Trade finance at one point meant export-import invoicing, export financing and refinancing, but this is not enough in today’s world. On the lines of these innovation hubs, central banks are experimenting with sandboxes where again the idea is to bring the two fields of technology and finance together.
The digitisation of banking also complicates the traditional bank runs where depositors rushed for their money in branches. Now depositors can just click and make this happen. There is a reason that banks first freeze/disable their websites in case of some news over troubles over their finances. Even without trouble, bankers have to be alert to all possible threats on their systems which requires them to constantly update their data systems. The Central Bank of Bangladesh learnt this the hard way when it lost nearly $1 billion in a cyber-heist. The overall integration of technology with finance has become so deep that bankers cannot just leave it to their tech experts but understand it themselves.
The bankers are going to be challenged even more with artificial intelligence, neural networks, machine learning, etc. taking centre-stage in banking. Whether it is meeting last mile problems of financial inclusion or predicting financial markets, these new networks are going to lead the way. This technology was expensive and used by only a few organisations, but is likely to be used by more as it has become cheaper over the years. So it is not just bankers, but fund managers, and security analysts who have to confront this changing language as well.
To top this all, COVID-19 has manifold quickened the pace of technology in finance and this means finance folks have to learn the new language of finance quickly as well. The crisis has pushed digital technology in everything possibly related to money, banking and payments.
In fact, the technologists are quickly learning the language of finance and could topple the cart. The technology firms, such as Google and Apple, are looking at digital payments seriously and could soon be in banking. Facebook challenged the central bankers’ monopoly with its currency Libra.
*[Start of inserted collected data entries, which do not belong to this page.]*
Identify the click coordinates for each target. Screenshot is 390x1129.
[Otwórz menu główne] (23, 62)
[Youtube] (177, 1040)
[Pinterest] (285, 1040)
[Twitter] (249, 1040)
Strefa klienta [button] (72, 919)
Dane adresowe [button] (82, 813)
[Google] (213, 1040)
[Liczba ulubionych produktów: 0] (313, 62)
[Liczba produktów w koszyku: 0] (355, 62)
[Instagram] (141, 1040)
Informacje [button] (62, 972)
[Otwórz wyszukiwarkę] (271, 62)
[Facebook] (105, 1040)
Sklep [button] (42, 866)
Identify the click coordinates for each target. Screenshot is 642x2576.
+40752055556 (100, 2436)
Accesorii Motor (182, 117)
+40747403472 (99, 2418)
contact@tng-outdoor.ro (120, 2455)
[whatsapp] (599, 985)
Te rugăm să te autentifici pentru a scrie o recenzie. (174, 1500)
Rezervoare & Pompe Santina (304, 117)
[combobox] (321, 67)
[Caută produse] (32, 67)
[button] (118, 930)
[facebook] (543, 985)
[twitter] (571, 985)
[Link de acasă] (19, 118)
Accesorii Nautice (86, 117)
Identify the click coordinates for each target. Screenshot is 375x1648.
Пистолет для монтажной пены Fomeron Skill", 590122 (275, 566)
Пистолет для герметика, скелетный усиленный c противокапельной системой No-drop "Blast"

The finance profession should not treat this as a challenge, but as an opportunity. The COVID-19 crisis has been kinder on those industries that have made investments in the digital space and could avoid human touch. Banking and finance, thankfully, belonged in the latter category. In a way, financial organisations have always welcomed new technologies as they are in the business of exchanging information. Just that they can no more afford to just get benefits out of the technology, but have to learn how to talk in technological terms. Or else technologists would take over space sooner than one can imagine.(Amol Agrawal is faculty at Ahmedabad University. Views are personal.)